Implementation of CML2

Deduction algorithm

CML2 is not built around an algorithm for the propositional satisfiability (or SAT) problem , such as GSAT or SATO. Given that CML2 is a constraint-based language, this might at first seem curious. But there are special features of CML2's domain that would make these relatively poor choices and difficult to apply.

The Linux kernel configuration problem for which CML2 was originally invented and tuned involves approximately 1750 symbols. Of these, however, fewer than 400 participate in about the same number of constraints, mostly implied constraints of simple (a <= b) form. However, many of the variables are not booleans but tristates, blowing the equivalent problem back up to about 1600 boolean shadow variables over 400 constraints, and making the translation of the problem into pure boolean-propositional form a significant exercise in itself.

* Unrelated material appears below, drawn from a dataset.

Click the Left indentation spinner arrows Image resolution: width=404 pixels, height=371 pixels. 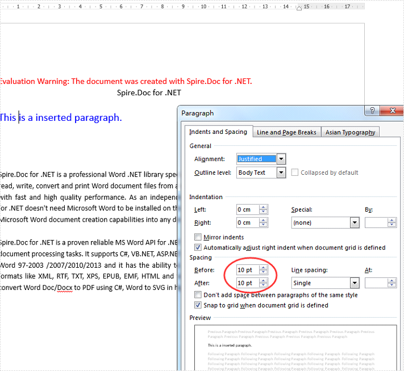[263, 209]
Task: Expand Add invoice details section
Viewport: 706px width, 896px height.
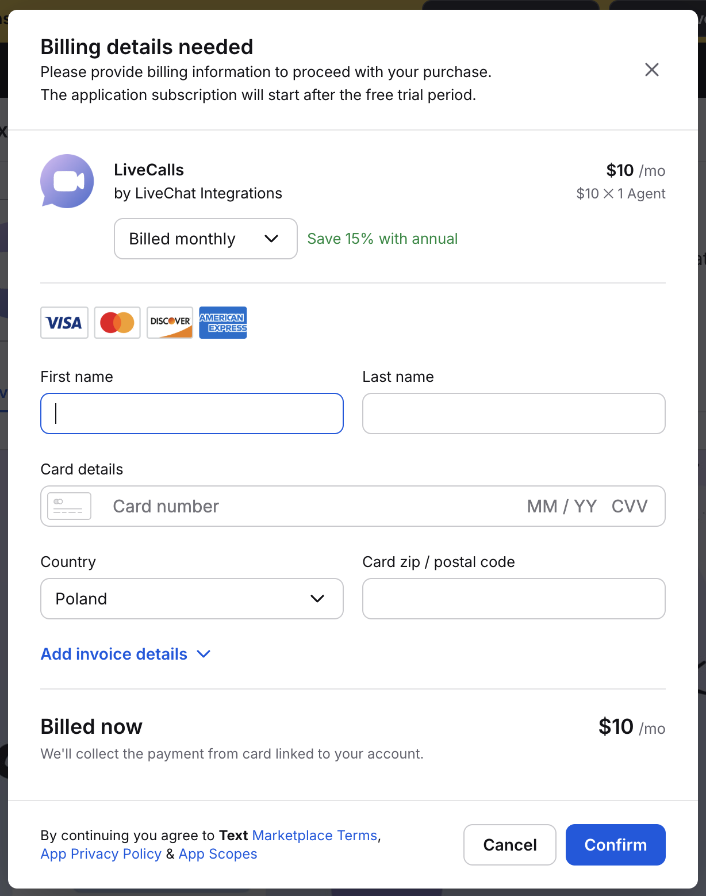Action: 125,654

Complete SAT algorithms like SATO are very time-consuming (the problem is NP-complete), enough to cause unacceptable lag in an interactive configurator on a problem this size. Incomplete SAT algorithms like the stochastic GSAT technique are not guaranteed to yield an answer even though one may exist. But there is a more fundamental problem: we do not actually want a "model" in the SAT sense; where variables are underconstrained we want to leave them as don't-cares (e.g. not set them.)

(Good references on the SAT problem are available on the Web. SATO is the best-of-breed among complete SAT algorithms and the GSAT Page includes a Python implementation, and some good discussion of the algorithm's limitations. Michael Littman has also assembled a mini-survey of the literature.)

CML2 instead uses a relatively simple custom algorithm independently invented by the author, and more closely related to the resolution method of the original Davis-Putnam elimination algorithm than to the splitting-rule approach of SATO and other modern SAT techniques. The CML2 algorithm exploits facts about the domain. One is the fact that we don't actually need to find a full model. Another is the fact that many of the constraints (about 3/4 in the Linux-kernel problem) are simple chains of the form x1 <= x2 <= x3...<= xn created by suppress dependent declarations or sub-menu bracketing with {}.

When the value of a symbol is changed, CML2 tries to find variables it can force. It does this by simplifying the value of all frozen, "chilled", and tentatively set variables out of constraints. In any conjunction that this simplification leaves, the code looks for relationals with a constant on one side and a mutable symbol on the other. When these relationals constrain the symbol to a single value, that value is forced and the symbol is marked "chilled".

The assignment of the forced symbol is itself done using the same algorithm. Redundant assignments are ignored; an attempt to set a chilled symbol means the ruleset has inconsistent constraints and raises a fatal error.

Implementation

The reference implementation of CML2 is written in Python. This choice has an obvious virtue and a couple of non-obvious ones.

The obvious virtue is that Python is a a truly high-level language that does memory management automatically, eliminating the single most common source of bugs in languages without this property. However, several other non-obvious virtues are equally important. Here are some of them:

  • "Batteries are included." While Python does not have as rich an extension-module base as its main competitor Perl, rather more capability is bundled with the stock Python interpreter. One built-in facility that is particularly important for CML2 is Python's "pickle" or object-serialization support. A CML2 rulebase is a pickled object.

  • Python, unlike other scripting languages, can be (effectively) compiled to pure C using the freeze facility. The translation is not pretty, and produces rather large C programs from even small Python sources, but it does meet the problem of portability head-on. Kernels could be shipped with a precompiled rulebase and a frozen C version of the CML2 interpreter to avoid the requirement for Python.

  • Another non-obvious virtue is the way that Python supports conditional runtime loading of support modules. We can use this to detect and recover from situations in which the library support does not exist to provide Tcl-based or curses-based front end.

Note: the CML2 implementation uses two modules that are not part of stock Python. One is an enhanced version of shlex.py slated to enter the stock environment in Python 1.6. The other is John Aycock's SPARK toolkit, used for expression parsing. Copies of shlex.py and spark.py are shipped with the CML2 implementation.